Ever since South Africa’s constitutional negotiations, Roelf Meyer has had the uncanny ability to look at a totally impossible situation and say to the world – and sometimes perhaps to himself – this is eminently fixable. “We just need to…” And we are off. Along with that remarkable gift goes a really remarkable ability to be credible in the face of adversity, constructive in the face of cynicism and disbelief and to have a certain gift of the gab.

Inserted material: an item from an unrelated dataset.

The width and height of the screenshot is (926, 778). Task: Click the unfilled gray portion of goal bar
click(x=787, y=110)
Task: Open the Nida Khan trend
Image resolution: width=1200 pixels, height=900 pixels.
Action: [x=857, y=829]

South Africa’s economy showed signs of a remarkable turnaround early in Cyril Ramaphosa’s presidency. Here, at last, was somebody who actually got it. Gone were the days of incredulity at yet another disastrous appointment of someone plainly not up to the task. Yet, since then, the economy has lagged, notably in the first quarter of 2019 with its negative GDP growth of 3.1%. Hopes that SA will rebound strongly are waning and, with that, frustration is growing. Yet, in an interview, Meyer says the level of constructive communication between business and government “is greater than it has ever been in 25 years”.
Government programmes that were stalled for years are getting attention. “Workstreams” – because that is what they call them now – are pressing ahead, though some are lagging. But, generally, says Meyer, “We are all focused on the same thing: the growth agenda. This has never happened before.”

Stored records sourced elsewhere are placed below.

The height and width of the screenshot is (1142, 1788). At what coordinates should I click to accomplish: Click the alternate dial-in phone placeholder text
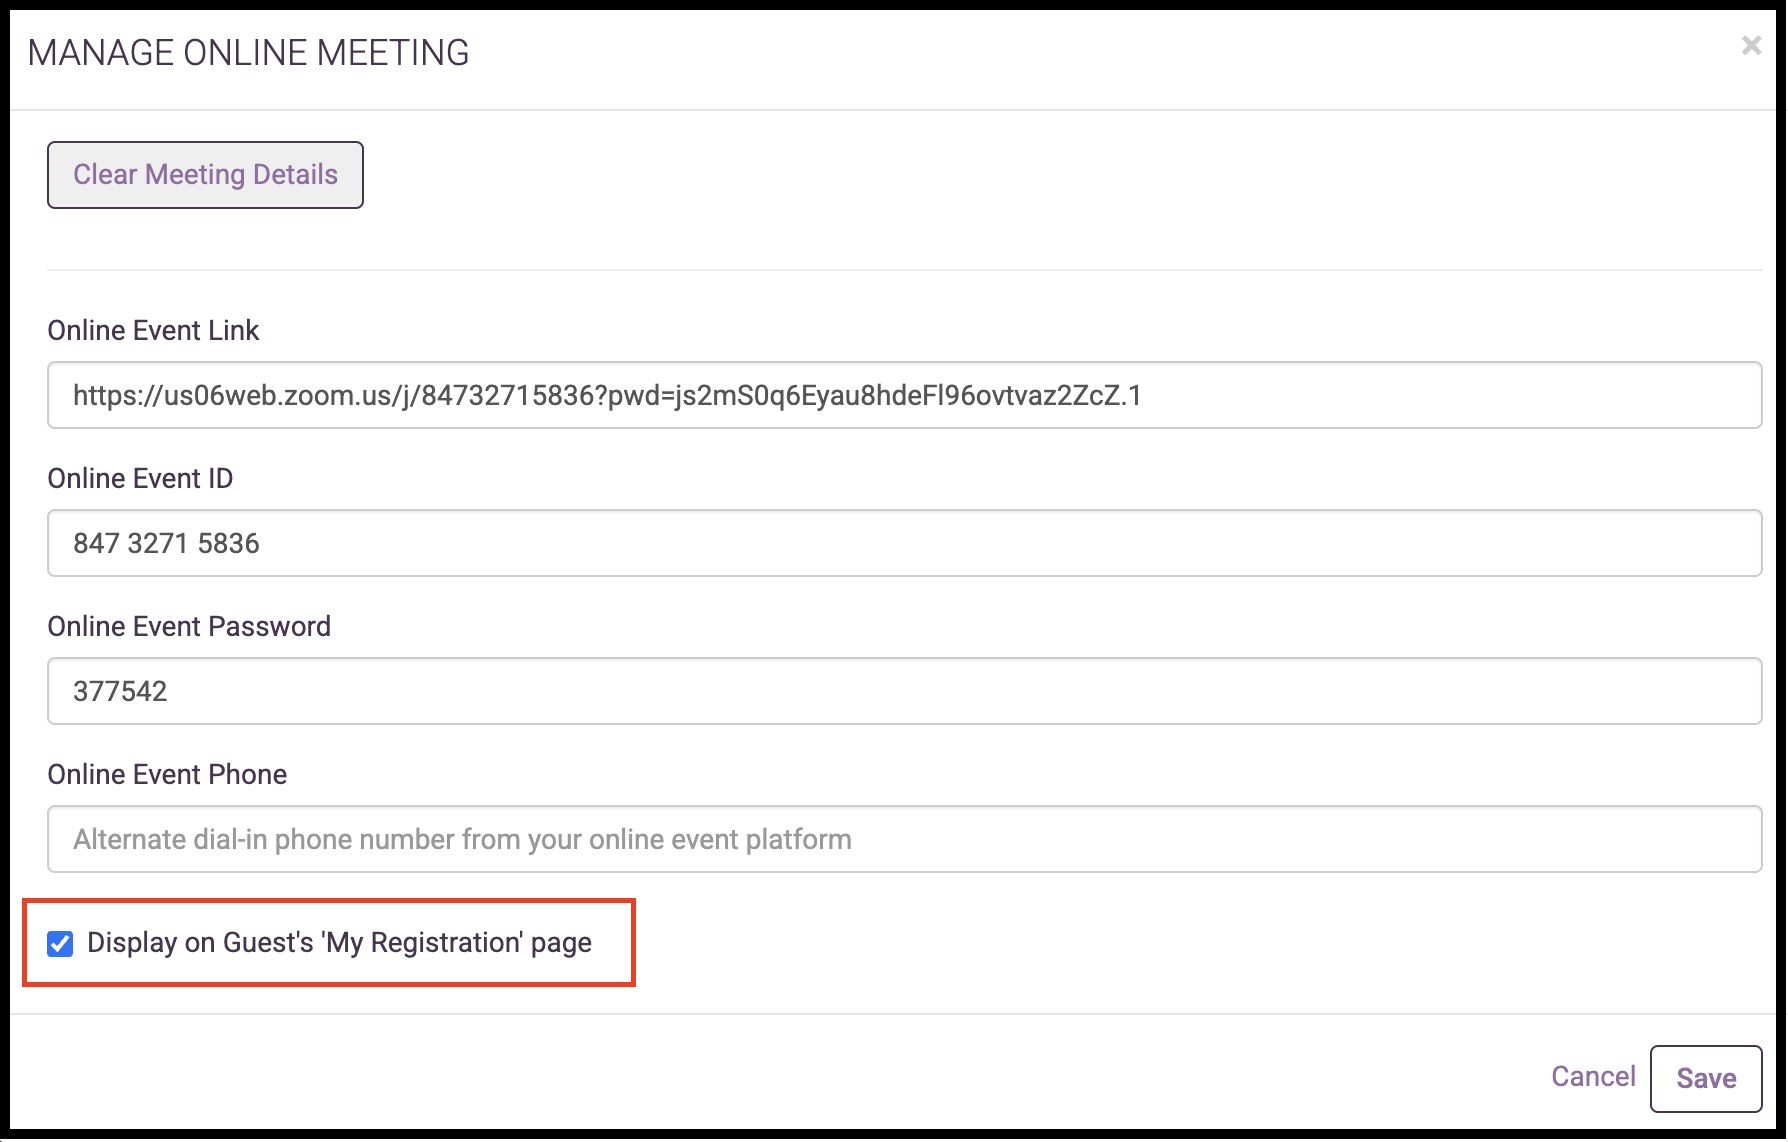point(462,840)
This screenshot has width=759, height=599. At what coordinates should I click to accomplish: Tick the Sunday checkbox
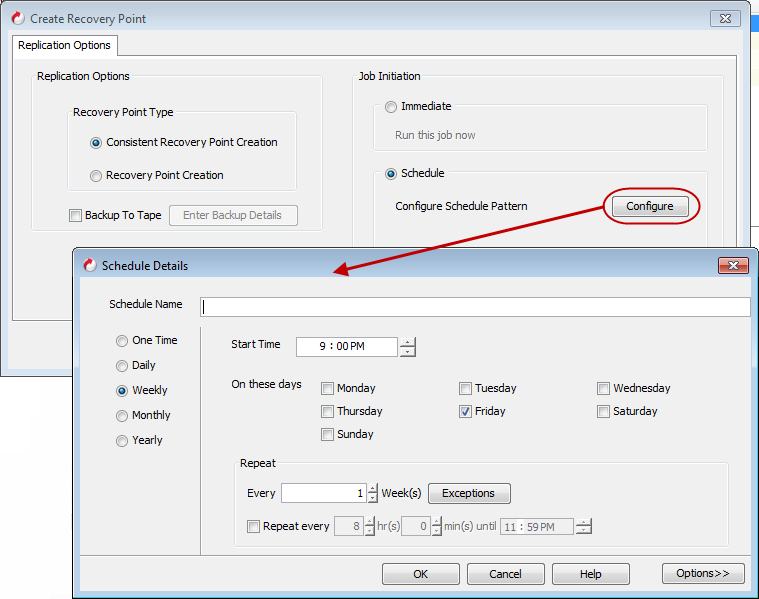(x=328, y=434)
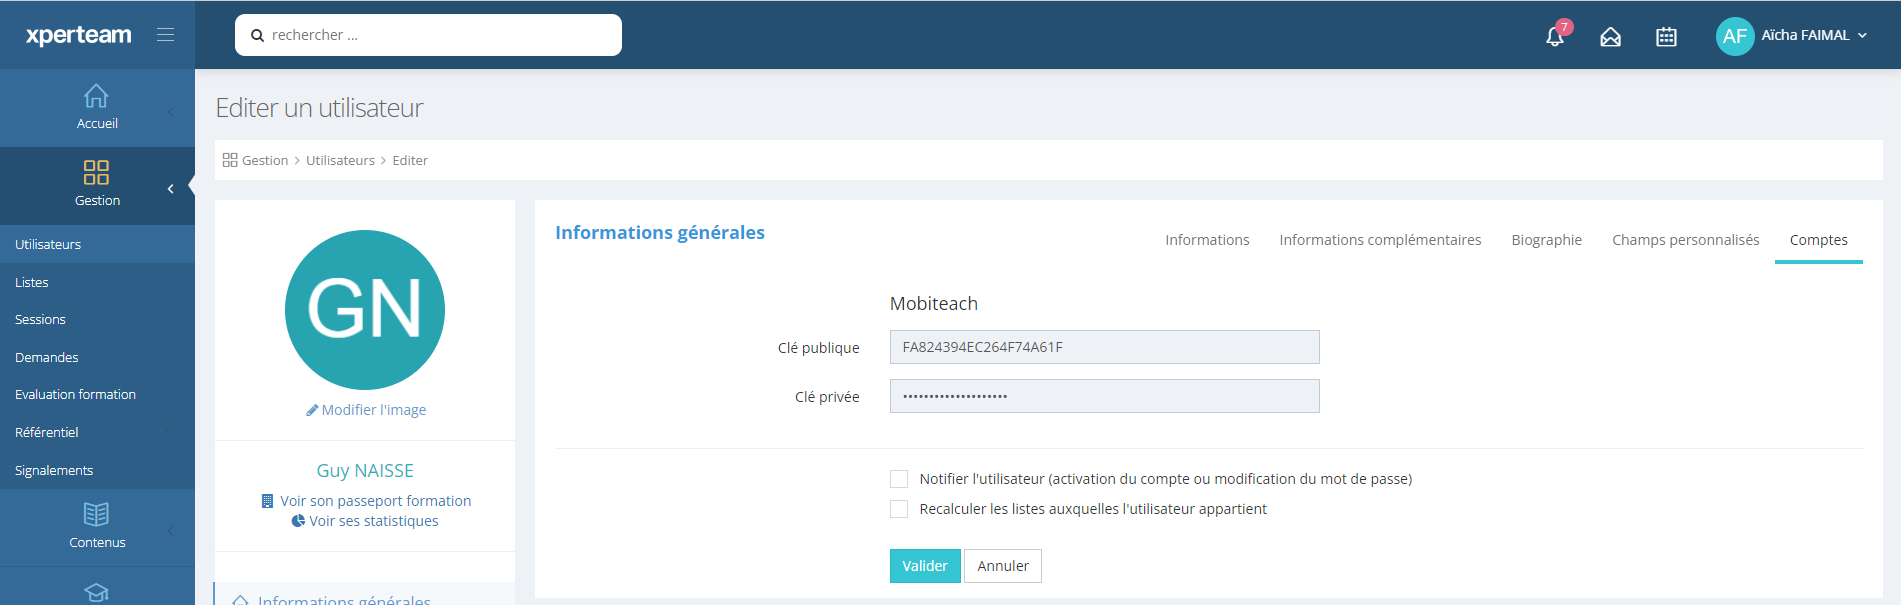Enable the Notifier l'utilisateur checkbox

[x=899, y=479]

During the Zuma administration, it would have been unthinkable. And it’s worth remembering that during the Mbeki administration the interaction between business and government was between a select group of local and foreign businesspeople in what was really a conversational effort. The focus on the same outcome, despite differences of function and belief, reminds Meyer of the constitutional negotiations: “There is a bit of deja vu.”

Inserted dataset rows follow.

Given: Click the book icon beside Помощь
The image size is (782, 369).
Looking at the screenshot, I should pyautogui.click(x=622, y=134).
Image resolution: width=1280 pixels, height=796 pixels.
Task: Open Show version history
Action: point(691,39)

The tools of those negotiations are back, too: the above-mentioned “workstreams”, the working groups, the specific plans, the directed interventions. And the grand plenaries, one of which took place in Pretoria last week, attended by business representatives and close to 100 people from different government departments. Since the start of the PPIG, one other thing has changed, and is important because it has been suspiciously unannounced. The PPIG was initially positioned in the Presidency, under Nkosazana Dlamini-Zuma, who was responsible for planning, monitoring and evaluation, in February 2018. When Zuma was made Minister of Co-operative Governance in the latest cabinet reshuffle, PPIG was re-located under Ebrahim Patel in the Department of Trade and Industry.
Business people would probably say “out of the frying pan into the fire” about that change, but Meyer is enthusiastic.
“Our experience so far is very positive, for a number of reasons. The minister has given us priority attention. It remains critical for us to be engaged with the president, but the DTI is the operational department,” he says.
How is it actually working? The root concept is pretty simple. Private sector organisations undertake to create a certain number of jobs and make a certain amount of investment against a sectoral “master plan”. Government, for its part, undertakes to understand the “impediments” – and that word comes up repeatedly – to putting the plan into action. And to remove them. All this behind-the-scenes action resulted in Ramaphosa being able to claim in his 20 June 2019 State of the Nation speech that R840-billion in new investment had been promised by the private sector over the next five years; that so far 43 projects were involved in more than 19 sectors; and these initiatives would create 155,000 jobs in the next five years.
Of course, it’s not quite as easy as that. Everything, says Meyer, depends on proactive interventions by sectors. Once that is on the table, “government departments are responsible to perform according to their own plans, and the way the private sector is linked to that means it is also challenged”. One just has to hope the Competition Commission is not looking at this sectoral collaboration with too jaundiced an eye. Oh, wait a minute, that also falls under Patel’s widening ambit. Problem in hand, we hope.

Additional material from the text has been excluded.